Minnesota’s rural hospital crunch: Video chat at 11:30 a.m.

We’re hosting a video chat here this morning, following up on the coverage we published last week on the wave of consolidations among rural Minnesota hospitals.

Guests we’re planning to have on Google+Hangout:

–Paul Hanson, president of Sanford Health of Northern Minnesota in Bemidji

–Dan Odegaard, chief executive officer of Bigfork Valley hospital in Bigfork, MN

–Jeff Tucker, chief executive officer of Integrity Health Network in Duluth

–Mary Klimp, chief administrative officer at Mayo Clinic Health System New Prague in New Prague, MN

–Terry Hill, executive director of the National Rural Health Resource Center in Duluth.

All are well-versed in the pressures and incentives reshaping health care in outstate Minnesota, so it should be a good conversation. Join us. Meantime, tweet me questions you would ask at @MPRGroundLevel.

Here’s a comment we received this morning from Rush City resident Ann Lucas, worrying about the growth of big hospital companies:

If we look back 30 years ago, it was the age of Health Maintenance Organizations. This change in the delivery of healthcare was supposed to reduce costs and for a while it did.

However, along with HMO’s came the marketing schemes to draw patients to one healthcare conglomerate or another. Before the advent of managed care organizations, not every hospital had the latest technological gadget. Hospitals often had a cooperative agreement with hospital A sending its patients to Hospital B across town because it did not have the MRI machine and Hospital B sending its patients to Hospital A because it did not have a nuclear medicine department.

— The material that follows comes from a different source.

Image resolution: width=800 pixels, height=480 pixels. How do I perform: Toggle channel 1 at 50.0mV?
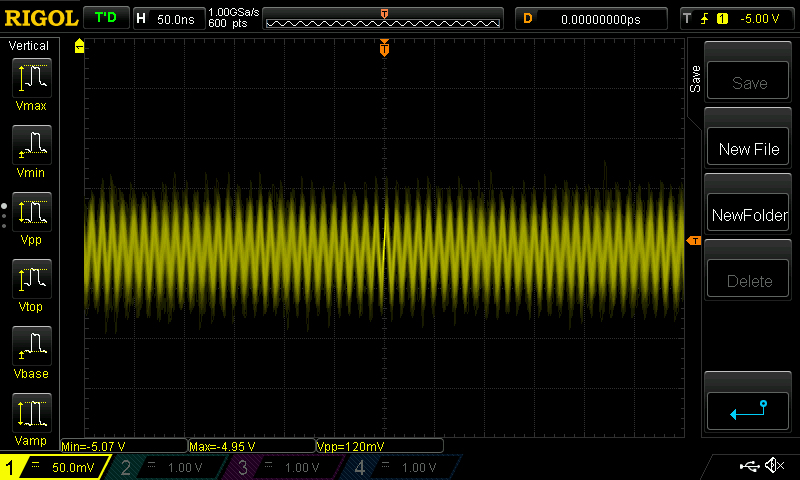(55, 467)
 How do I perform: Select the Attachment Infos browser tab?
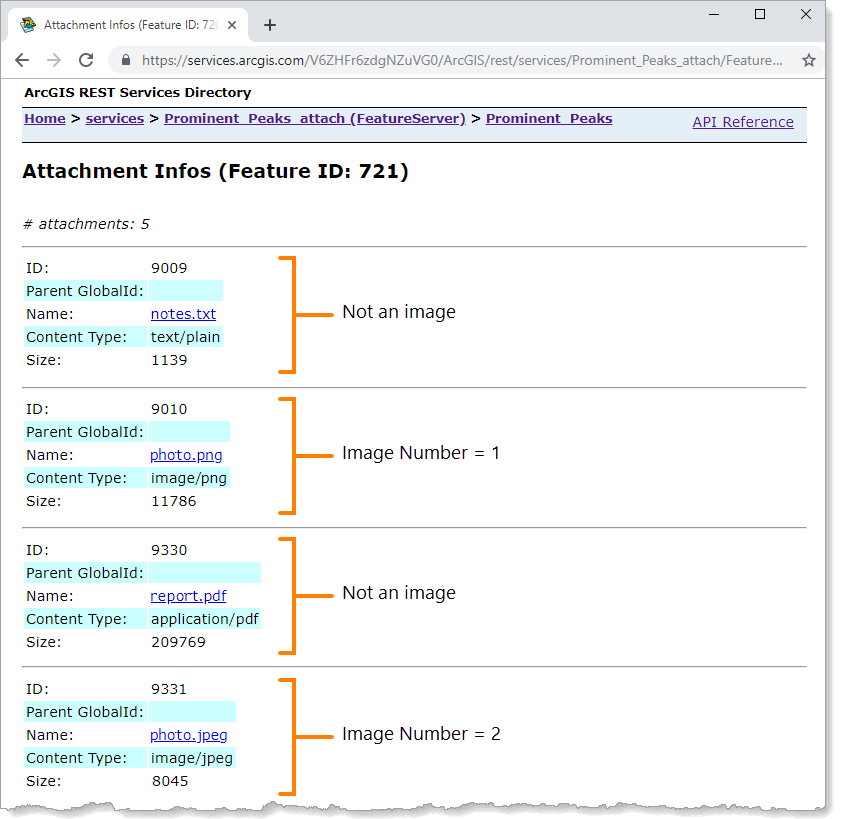pos(120,25)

The small independent hospital cannot possibly remain competitive when the large monopoly has bought up all the small hospitals around it. Years ago, the small rural hospital knew its limitations and after stabilizing badly injured patients, sent those trauma cases to the large urban hospital with the Level I trauma center.

Just take one look at the billboard advertising and invariably it touts that John Doe Medical Center has the latest in advanced cardiac imaging or cancer treatment or imaging equipment, yada, yada, yada. When you buy a 5-10 million dollar machine you have to justify its purchase and make it cost effective. This means acquiring more patients and more doctors to refer those patients. Voila! The healthcare conglomerate is born.

You do the math.

The basic care at the small rural hospital used to be good enough. They never claimed to be Mayo Health System or Essentia or Catholic Health Initiatives. They provided good, basic medical care. They were an integral part of the community and they were invested in it.

Bigger is not better. Healthcare is becoming increasingly impersonal. The highest rated hospitals for patient satisfaction are usually the small hospitals with 100 beds or less. At that size, the patient is still at the center of care. The patient care loads are smaller and more manageable. You don’t feel like inventory on a shelf.

Instead of gobbling up rural hospitals because they can’t afford to convert to electronic medical records, we should be finding ways to help them afford what consolidation has put out of their reach—remaining independent and thriving and serving the community.